Direction
Format the records as a JSON list of strings, one string per line and no blank lines, taking everything from the line containing "This screenshot has width=406, height=228." down to the line containing "point(51,75)", both included.

Data extract

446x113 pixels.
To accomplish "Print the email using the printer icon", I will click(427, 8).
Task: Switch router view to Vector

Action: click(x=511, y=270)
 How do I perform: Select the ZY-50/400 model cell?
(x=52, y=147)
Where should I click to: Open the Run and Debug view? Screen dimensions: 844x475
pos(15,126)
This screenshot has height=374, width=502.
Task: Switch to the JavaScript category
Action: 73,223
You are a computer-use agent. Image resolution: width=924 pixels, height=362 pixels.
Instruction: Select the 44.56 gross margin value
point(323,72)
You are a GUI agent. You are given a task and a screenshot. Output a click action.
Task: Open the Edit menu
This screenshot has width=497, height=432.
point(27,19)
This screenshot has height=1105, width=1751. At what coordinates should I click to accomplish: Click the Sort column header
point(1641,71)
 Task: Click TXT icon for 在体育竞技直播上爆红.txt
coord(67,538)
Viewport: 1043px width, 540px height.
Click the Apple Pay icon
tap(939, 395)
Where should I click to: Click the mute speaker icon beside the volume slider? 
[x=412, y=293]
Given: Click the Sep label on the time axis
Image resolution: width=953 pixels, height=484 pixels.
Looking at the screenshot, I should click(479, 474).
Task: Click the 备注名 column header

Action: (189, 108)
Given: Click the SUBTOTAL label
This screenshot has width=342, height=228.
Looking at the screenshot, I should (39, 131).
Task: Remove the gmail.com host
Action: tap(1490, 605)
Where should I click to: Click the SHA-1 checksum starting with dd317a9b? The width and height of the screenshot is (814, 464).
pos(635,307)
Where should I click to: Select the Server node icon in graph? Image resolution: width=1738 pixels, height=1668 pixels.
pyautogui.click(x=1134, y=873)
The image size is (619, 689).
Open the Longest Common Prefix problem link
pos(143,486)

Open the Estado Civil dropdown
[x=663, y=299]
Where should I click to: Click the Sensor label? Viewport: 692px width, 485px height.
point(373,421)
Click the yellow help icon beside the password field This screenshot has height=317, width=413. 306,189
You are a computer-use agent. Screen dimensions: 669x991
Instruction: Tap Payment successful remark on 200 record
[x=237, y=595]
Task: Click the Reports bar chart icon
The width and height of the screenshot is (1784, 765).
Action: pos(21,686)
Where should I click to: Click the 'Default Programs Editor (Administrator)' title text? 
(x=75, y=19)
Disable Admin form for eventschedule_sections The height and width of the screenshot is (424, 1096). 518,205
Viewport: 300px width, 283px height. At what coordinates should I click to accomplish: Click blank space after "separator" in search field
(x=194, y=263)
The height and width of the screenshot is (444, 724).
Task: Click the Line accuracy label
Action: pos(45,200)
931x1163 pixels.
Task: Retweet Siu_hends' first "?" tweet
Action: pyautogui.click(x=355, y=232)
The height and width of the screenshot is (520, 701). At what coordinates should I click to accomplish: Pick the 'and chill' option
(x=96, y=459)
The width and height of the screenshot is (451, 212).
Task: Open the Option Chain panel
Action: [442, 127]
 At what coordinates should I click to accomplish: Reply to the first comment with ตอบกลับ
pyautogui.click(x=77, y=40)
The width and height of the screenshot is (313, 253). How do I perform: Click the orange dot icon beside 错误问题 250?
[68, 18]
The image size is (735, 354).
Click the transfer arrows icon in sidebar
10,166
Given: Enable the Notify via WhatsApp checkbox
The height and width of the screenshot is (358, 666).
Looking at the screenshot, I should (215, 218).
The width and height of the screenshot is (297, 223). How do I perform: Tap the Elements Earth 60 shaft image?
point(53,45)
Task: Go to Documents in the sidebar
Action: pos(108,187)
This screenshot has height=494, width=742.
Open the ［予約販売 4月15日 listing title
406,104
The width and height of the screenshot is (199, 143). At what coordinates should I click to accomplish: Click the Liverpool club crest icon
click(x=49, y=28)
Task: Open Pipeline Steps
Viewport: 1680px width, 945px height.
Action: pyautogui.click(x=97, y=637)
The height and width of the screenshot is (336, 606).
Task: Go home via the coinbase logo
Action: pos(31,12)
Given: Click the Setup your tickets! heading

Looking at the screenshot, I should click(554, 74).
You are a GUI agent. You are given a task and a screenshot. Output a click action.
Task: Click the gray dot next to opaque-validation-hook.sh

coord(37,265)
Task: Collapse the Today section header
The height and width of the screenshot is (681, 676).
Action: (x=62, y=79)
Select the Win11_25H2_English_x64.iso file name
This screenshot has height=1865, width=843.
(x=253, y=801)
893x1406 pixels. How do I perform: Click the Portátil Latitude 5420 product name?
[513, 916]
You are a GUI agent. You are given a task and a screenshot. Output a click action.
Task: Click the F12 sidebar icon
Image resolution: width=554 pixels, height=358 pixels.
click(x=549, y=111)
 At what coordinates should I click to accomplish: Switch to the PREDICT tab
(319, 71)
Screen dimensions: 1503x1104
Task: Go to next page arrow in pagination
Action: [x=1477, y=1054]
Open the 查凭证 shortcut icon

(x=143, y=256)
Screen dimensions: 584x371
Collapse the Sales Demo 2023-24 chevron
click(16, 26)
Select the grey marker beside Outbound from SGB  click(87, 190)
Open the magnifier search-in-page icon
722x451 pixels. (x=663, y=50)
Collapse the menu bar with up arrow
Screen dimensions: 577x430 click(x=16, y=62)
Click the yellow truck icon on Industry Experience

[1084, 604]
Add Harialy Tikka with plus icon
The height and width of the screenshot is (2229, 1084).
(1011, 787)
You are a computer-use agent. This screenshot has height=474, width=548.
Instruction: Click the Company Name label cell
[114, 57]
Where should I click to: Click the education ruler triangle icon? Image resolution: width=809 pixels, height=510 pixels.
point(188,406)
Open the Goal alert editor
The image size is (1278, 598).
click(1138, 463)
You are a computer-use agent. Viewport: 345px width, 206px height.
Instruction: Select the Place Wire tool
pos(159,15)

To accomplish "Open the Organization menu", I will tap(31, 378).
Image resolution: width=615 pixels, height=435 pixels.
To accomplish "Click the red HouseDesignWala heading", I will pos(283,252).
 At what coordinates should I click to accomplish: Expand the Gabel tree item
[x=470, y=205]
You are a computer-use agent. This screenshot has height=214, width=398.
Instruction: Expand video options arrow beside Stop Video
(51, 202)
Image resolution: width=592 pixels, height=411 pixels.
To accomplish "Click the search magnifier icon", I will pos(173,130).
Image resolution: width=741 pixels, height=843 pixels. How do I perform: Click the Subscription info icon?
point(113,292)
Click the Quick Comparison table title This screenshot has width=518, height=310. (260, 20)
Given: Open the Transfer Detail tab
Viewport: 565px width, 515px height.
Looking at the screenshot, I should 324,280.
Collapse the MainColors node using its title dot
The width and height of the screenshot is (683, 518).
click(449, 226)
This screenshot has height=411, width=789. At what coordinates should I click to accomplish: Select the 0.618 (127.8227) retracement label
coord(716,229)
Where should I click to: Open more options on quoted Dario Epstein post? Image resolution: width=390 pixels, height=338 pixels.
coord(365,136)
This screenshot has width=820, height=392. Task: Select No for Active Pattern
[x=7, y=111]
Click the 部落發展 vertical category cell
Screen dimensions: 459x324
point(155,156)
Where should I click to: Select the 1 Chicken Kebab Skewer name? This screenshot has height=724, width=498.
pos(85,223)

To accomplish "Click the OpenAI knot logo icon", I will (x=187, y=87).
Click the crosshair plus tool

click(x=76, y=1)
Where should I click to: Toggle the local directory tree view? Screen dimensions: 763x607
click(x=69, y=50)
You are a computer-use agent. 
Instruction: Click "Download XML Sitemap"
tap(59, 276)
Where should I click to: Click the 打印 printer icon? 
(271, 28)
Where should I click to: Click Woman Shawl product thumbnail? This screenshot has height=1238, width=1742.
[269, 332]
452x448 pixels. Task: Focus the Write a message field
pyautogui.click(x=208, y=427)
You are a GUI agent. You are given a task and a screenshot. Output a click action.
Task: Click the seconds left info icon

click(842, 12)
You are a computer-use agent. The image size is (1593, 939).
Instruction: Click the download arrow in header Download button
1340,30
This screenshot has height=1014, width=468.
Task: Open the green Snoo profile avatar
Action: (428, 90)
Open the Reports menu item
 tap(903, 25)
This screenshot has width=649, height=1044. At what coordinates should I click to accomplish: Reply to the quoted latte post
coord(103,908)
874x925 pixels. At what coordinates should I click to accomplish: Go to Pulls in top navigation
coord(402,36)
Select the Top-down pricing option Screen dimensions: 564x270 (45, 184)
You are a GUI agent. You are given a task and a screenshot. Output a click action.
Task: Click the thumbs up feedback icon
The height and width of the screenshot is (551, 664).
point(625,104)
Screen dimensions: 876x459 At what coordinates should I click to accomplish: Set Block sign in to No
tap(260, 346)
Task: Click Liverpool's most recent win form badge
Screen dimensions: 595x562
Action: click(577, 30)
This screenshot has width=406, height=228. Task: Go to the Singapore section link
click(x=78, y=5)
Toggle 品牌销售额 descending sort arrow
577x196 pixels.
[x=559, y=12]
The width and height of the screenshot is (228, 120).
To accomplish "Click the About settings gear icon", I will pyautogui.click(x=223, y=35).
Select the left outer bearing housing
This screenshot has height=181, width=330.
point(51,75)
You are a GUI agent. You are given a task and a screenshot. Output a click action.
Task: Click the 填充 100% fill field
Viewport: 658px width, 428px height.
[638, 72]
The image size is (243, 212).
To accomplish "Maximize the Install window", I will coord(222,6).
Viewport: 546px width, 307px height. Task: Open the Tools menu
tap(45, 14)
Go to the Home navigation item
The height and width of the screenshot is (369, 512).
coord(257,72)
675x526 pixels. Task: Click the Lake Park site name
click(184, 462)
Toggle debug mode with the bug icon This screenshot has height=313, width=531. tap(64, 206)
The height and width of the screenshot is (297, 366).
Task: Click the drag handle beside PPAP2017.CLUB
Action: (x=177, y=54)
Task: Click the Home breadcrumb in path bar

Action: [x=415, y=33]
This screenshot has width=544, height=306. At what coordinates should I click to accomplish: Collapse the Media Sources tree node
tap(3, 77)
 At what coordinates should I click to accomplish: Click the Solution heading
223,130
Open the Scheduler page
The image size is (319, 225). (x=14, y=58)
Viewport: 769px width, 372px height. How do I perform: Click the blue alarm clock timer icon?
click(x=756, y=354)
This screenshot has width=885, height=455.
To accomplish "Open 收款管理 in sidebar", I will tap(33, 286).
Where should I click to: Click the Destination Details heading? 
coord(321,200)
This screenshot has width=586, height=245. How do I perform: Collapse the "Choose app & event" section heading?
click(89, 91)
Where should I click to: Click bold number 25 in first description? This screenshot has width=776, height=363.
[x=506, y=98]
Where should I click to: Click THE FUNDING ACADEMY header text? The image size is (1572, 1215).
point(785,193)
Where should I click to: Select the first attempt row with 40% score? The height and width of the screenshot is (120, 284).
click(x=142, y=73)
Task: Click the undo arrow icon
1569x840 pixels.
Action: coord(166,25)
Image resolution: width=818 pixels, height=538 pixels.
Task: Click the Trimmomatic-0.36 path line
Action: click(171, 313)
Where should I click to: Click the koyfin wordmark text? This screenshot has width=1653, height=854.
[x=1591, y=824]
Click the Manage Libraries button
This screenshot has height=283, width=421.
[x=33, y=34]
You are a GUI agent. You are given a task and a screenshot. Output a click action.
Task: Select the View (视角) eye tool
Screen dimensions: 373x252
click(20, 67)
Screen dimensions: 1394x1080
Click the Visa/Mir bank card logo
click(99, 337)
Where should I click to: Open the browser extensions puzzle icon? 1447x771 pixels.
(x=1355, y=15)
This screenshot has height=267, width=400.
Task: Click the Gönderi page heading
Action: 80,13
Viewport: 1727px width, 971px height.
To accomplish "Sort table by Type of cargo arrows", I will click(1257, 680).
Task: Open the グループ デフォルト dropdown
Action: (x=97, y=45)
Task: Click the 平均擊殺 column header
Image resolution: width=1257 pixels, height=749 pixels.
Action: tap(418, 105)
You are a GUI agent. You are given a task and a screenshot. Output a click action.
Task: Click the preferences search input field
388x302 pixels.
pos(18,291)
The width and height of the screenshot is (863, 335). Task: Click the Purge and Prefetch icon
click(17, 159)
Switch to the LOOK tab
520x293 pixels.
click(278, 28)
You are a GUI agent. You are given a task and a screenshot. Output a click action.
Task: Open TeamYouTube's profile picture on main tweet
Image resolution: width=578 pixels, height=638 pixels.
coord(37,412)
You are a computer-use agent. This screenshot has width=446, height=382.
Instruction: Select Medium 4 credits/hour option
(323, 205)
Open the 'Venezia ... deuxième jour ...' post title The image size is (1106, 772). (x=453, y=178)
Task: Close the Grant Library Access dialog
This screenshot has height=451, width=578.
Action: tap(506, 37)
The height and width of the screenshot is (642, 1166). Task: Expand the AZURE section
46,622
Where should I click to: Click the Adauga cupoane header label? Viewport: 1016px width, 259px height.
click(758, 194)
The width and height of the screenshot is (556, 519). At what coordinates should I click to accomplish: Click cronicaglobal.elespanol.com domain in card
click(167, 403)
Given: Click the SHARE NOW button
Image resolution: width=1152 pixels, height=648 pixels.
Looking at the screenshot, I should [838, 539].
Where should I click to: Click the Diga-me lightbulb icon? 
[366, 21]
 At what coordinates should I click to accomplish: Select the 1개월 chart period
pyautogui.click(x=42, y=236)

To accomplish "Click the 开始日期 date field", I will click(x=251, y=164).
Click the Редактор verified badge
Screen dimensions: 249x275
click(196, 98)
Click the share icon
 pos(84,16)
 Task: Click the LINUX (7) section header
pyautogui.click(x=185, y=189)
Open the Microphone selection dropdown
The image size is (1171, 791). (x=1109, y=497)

Finished task
[
  "This screenshot has width=406, height=228. Task: Go to the Singapore section link",
  "click(x=78, y=5)",
  "Toggle 品牌销售额 descending sort arrow",
  "577x196 pixels.",
  "[x=559, y=12]",
  "The width and height of the screenshot is (228, 120).",
  "To accomplish \"Click the About settings gear icon\", I will pyautogui.click(x=223, y=35).",
  "Select the left outer bearing housing",
  "This screenshot has height=181, width=330.",
  "point(51,75)"
]